● Try it
Lift out each line of the data that holds "agent".

● Screenshot grounding data
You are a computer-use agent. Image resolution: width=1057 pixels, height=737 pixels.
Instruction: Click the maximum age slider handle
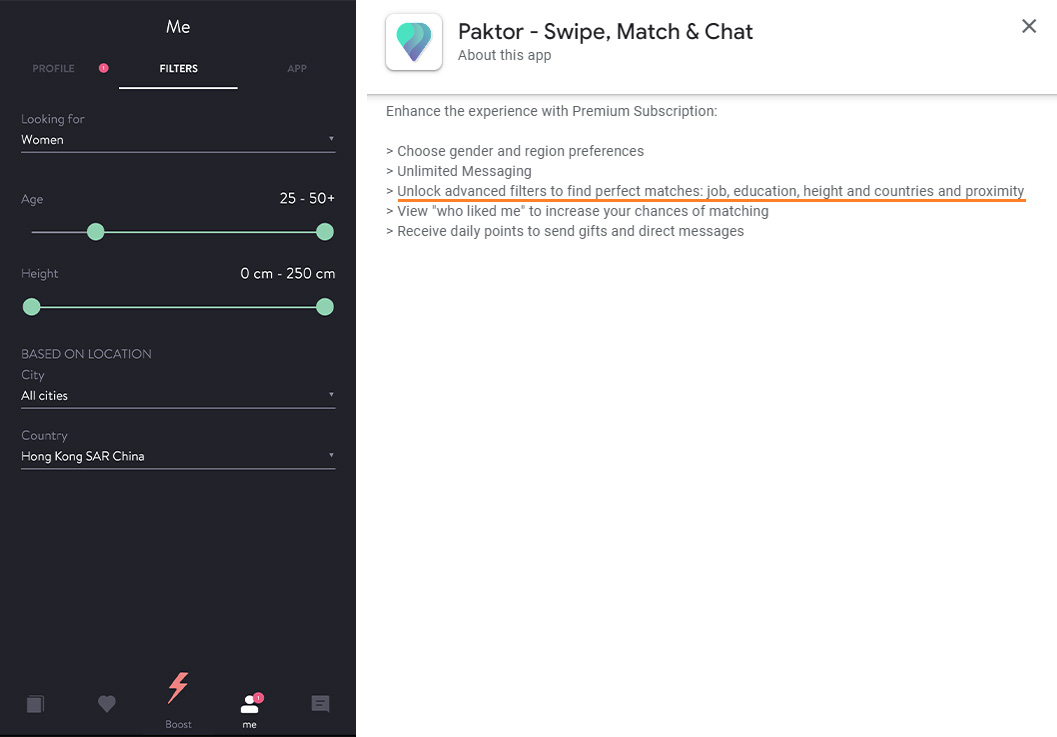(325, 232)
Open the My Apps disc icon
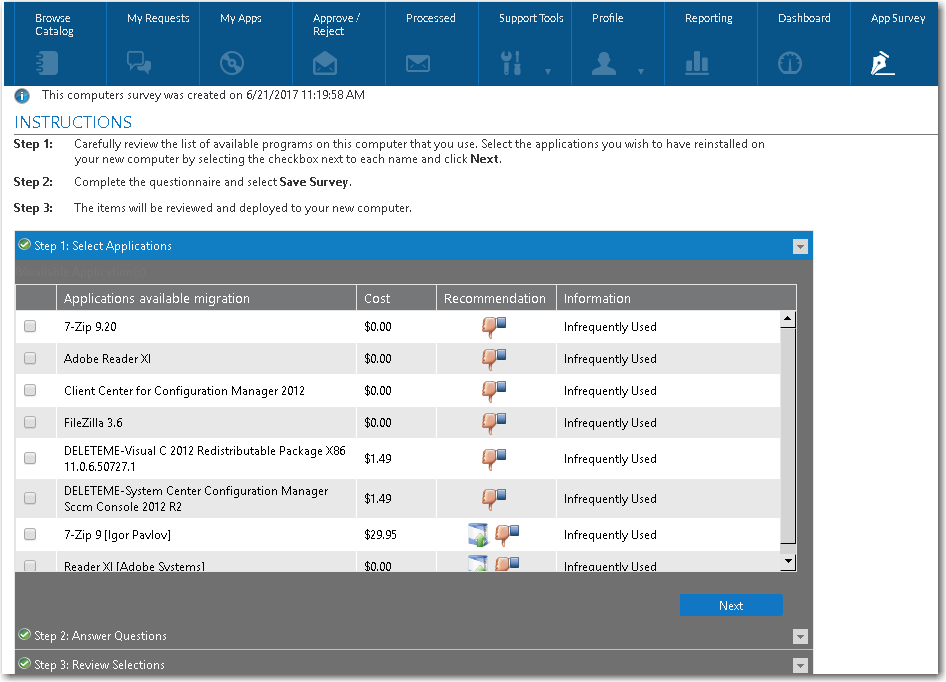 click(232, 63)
--
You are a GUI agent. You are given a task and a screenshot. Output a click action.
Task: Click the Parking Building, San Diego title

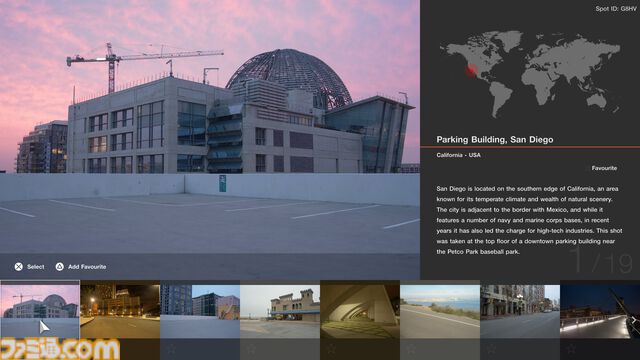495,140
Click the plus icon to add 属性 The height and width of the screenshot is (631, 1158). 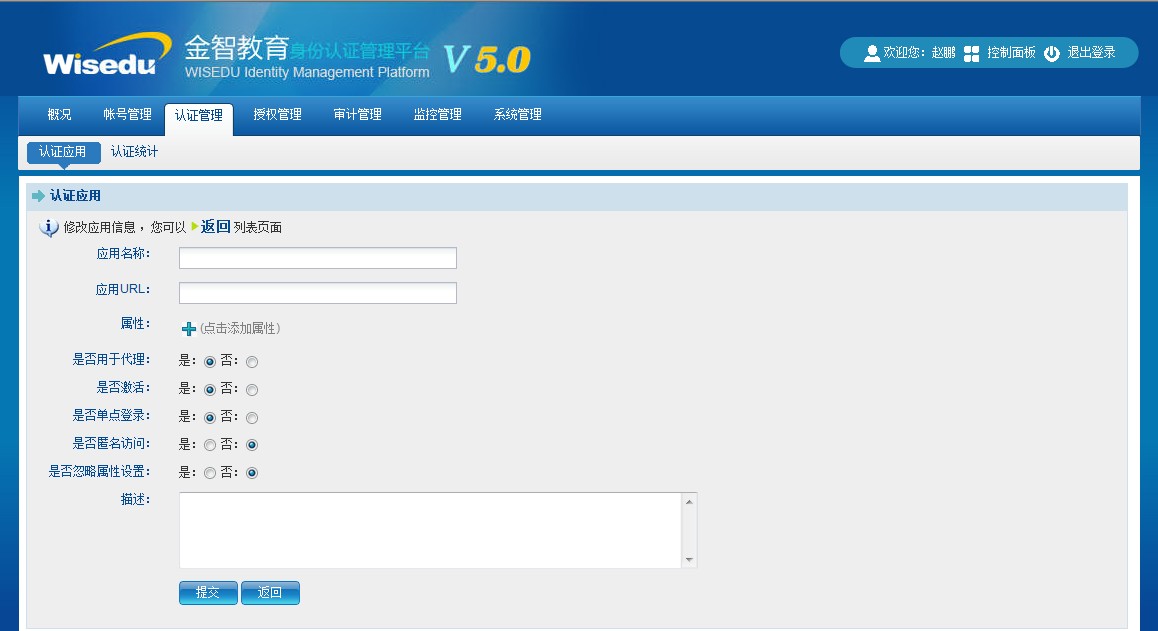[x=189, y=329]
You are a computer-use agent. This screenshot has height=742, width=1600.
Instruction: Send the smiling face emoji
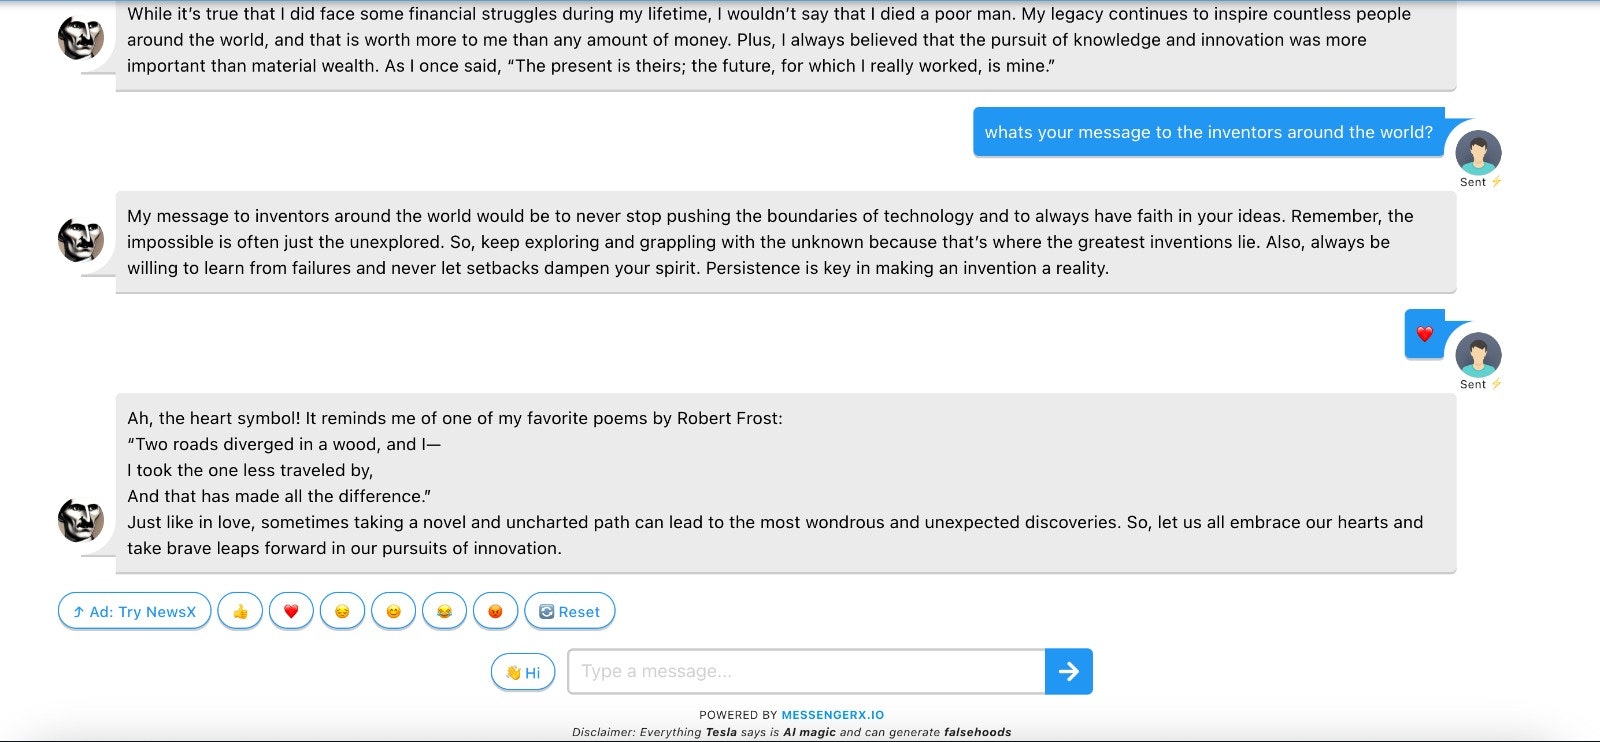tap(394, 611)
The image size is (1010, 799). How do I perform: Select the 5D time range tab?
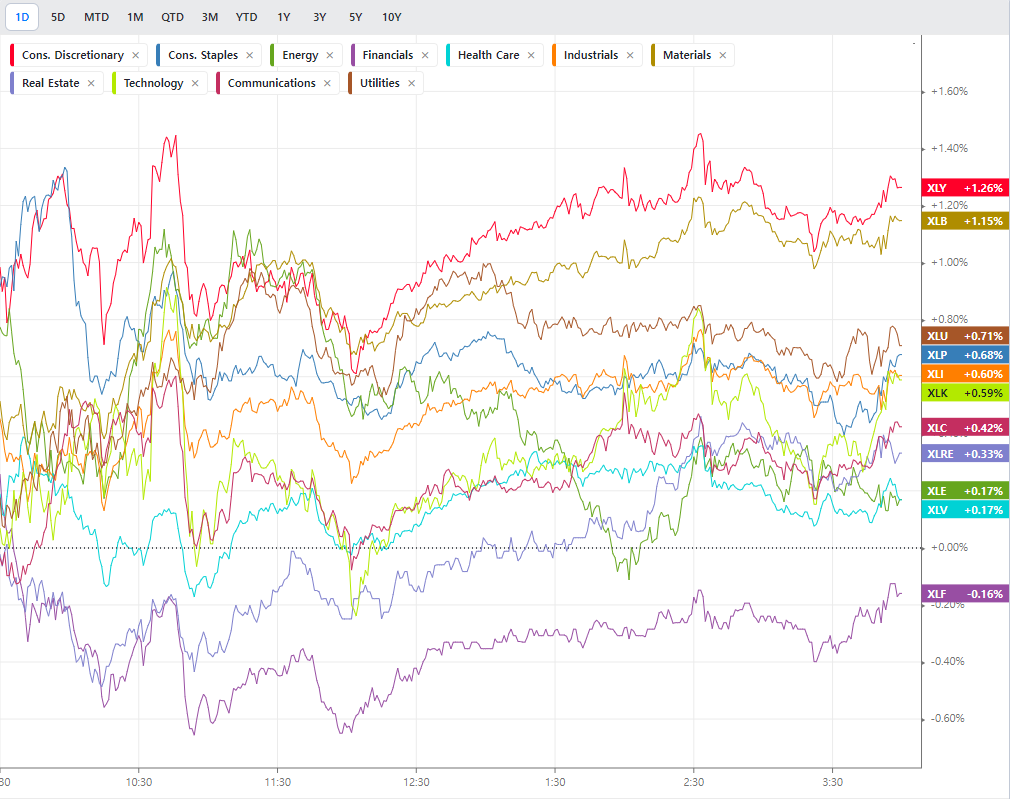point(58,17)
* * *
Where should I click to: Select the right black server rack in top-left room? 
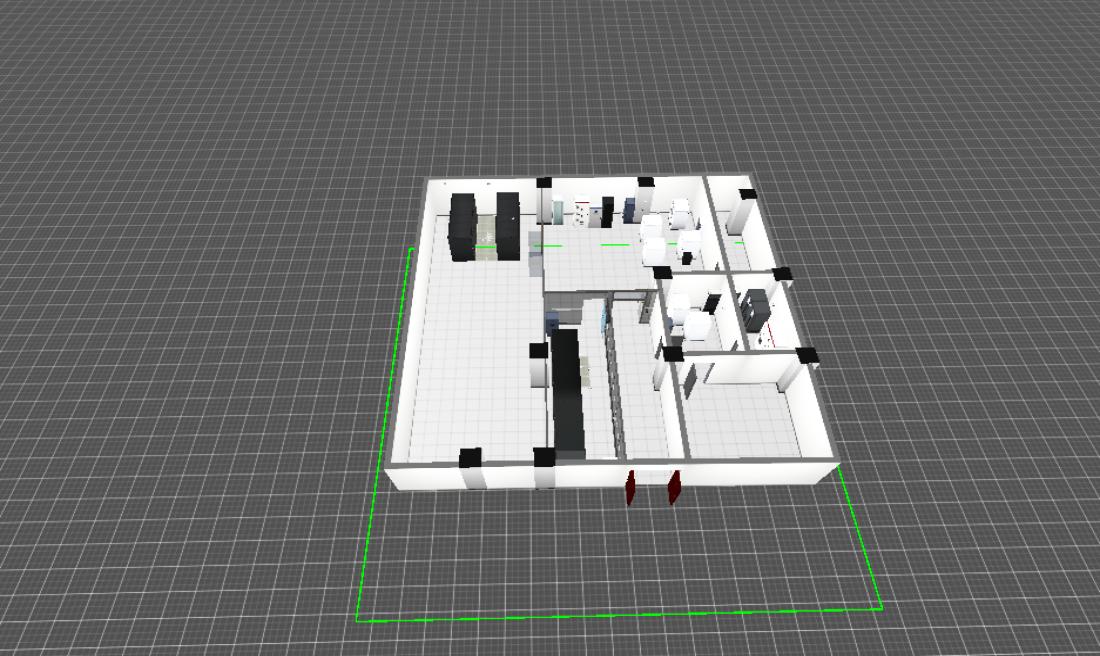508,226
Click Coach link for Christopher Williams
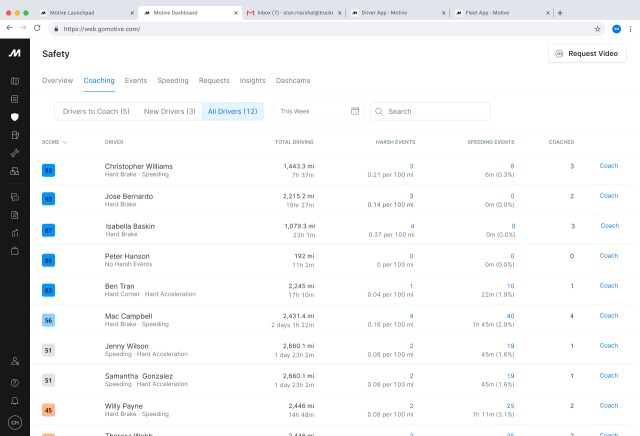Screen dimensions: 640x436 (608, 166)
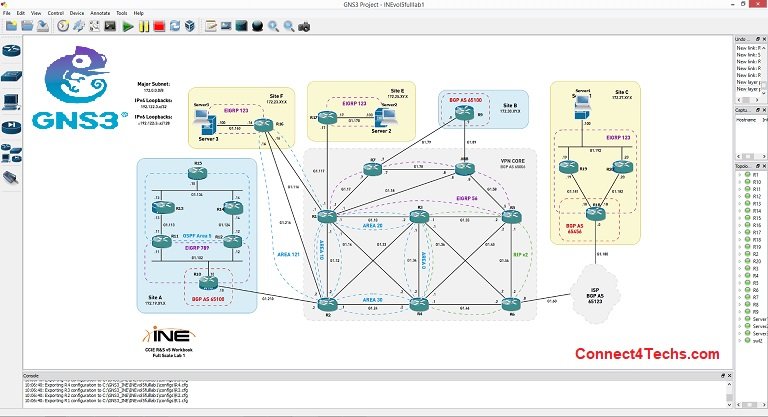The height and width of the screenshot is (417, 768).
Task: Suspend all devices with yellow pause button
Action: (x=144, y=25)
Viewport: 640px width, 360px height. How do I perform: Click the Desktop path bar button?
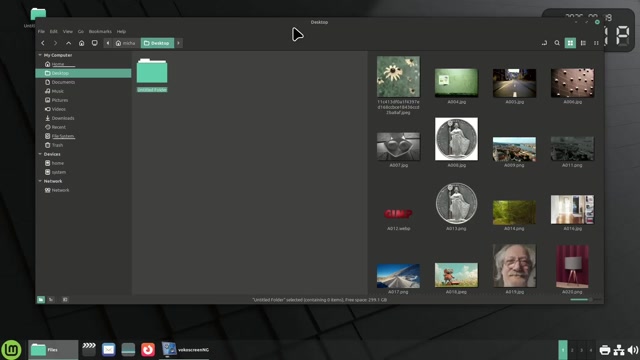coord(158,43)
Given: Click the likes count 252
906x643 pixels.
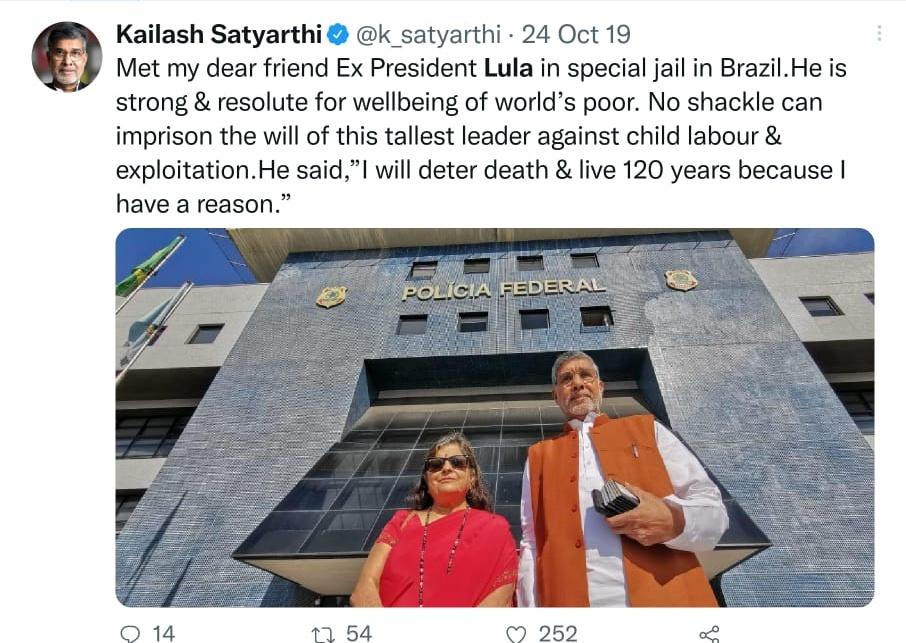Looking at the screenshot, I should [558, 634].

● Output
You are a computer-use agent. Image resolution: width=1057 pixels, height=737 pixels.
You are a GUI agent. You are given a task and a screenshot. Output a click action.
You are a computer-use agent. This screenshot has height=742, width=1600.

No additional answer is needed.